[DATA LISTING]

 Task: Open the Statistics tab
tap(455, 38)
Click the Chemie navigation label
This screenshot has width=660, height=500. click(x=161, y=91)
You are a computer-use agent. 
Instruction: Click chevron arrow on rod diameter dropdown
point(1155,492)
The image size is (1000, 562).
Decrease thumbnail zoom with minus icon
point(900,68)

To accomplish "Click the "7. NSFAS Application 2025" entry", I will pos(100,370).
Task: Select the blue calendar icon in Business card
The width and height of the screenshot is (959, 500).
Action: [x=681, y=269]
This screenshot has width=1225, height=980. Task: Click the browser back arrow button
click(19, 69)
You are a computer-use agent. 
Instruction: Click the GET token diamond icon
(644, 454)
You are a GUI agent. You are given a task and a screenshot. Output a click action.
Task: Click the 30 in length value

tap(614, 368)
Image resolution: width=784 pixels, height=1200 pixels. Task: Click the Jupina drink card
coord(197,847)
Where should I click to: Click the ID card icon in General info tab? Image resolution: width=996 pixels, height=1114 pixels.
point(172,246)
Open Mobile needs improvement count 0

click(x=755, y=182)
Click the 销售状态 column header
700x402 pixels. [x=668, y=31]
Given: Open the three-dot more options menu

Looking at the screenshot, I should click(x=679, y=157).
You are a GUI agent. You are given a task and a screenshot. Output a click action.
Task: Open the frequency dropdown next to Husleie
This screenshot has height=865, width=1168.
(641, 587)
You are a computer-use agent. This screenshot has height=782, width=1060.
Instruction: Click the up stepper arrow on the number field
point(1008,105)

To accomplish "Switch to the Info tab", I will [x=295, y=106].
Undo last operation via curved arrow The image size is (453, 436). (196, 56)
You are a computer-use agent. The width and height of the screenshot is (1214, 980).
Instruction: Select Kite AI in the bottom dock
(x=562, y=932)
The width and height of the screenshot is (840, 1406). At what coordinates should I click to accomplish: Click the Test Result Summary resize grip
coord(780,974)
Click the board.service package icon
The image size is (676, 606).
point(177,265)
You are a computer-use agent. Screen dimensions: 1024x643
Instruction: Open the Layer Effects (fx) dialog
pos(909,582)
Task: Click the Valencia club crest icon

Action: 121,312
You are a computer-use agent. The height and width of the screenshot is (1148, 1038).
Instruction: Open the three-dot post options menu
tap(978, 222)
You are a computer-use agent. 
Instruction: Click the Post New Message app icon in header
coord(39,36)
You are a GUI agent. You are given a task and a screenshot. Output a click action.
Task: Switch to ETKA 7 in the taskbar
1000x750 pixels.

[/DATA LISTING]

=== AIM OF THE TASK ===
Give back the material in full, word for word.

=== ANSWER TO THE PROBLEM ===
 Task: Open the Statistics tab
tap(455, 38)
Click the Chemie navigation label
This screenshot has width=660, height=500. click(x=161, y=91)
You are a computer-use agent. 
Instruction: Click chevron arrow on rod diameter dropdown
point(1155,492)
The image size is (1000, 562).
Decrease thumbnail zoom with minus icon
point(900,68)

To accomplish "Click the "7. NSFAS Application 2025" entry", I will pos(100,370).
Task: Select the blue calendar icon in Business card
The width and height of the screenshot is (959, 500).
Action: [x=681, y=269]
This screenshot has width=1225, height=980. Task: Click the browser back arrow button
click(19, 69)
You are a computer-use agent. 
Instruction: Click the GET token diamond icon
(644, 454)
You are a GUI agent. You are given a task and a screenshot. Output a click action.
Task: Click the 30 in length value

tap(614, 368)
Image resolution: width=784 pixels, height=1200 pixels. Task: Click the Jupina drink card
coord(197,847)
Where should I click to: Click the ID card icon in General info tab? Image resolution: width=996 pixels, height=1114 pixels.
point(172,246)
Open Mobile needs improvement count 0

click(x=755, y=182)
Click the 销售状态 column header
700x402 pixels. [x=668, y=31]
Given: Open the three-dot more options menu

Looking at the screenshot, I should click(x=679, y=157).
You are a GUI agent. You are given a task and a screenshot. Output a click action.
Task: Open the frequency dropdown next to Husleie
This screenshot has height=865, width=1168.
(641, 587)
You are a computer-use agent. This screenshot has height=782, width=1060.
Instruction: Click the up stepper arrow on the number field
point(1008,105)

To accomplish "Switch to the Info tab", I will [x=295, y=106].
Undo last operation via curved arrow The image size is (453, 436). (196, 56)
You are a computer-use agent. The width and height of the screenshot is (1214, 980).
Instruction: Select Kite AI in the bottom dock
(x=562, y=932)
The width and height of the screenshot is (840, 1406). At what coordinates should I click to accomplish: Click the Test Result Summary resize grip
coord(780,974)
Click the board.service package icon
The image size is (676, 606).
point(177,265)
You are a computer-use agent. Screen dimensions: 1024x643
Instruction: Open the Layer Effects (fx) dialog
pos(909,582)
Task: Click the Valencia club crest icon

Action: 121,312
You are a computer-use agent. The height and width of the screenshot is (1148, 1038).
Instruction: Open the three-dot post options menu
tap(978, 222)
You are a computer-use agent. 
Instruction: Click the Post New Message app icon in header
coord(39,36)
You are a GUI agent. You are given a task and a screenshot. Output a click action.
Task: Switch to ETKA 7 in the taskbar
1000x750 pixels.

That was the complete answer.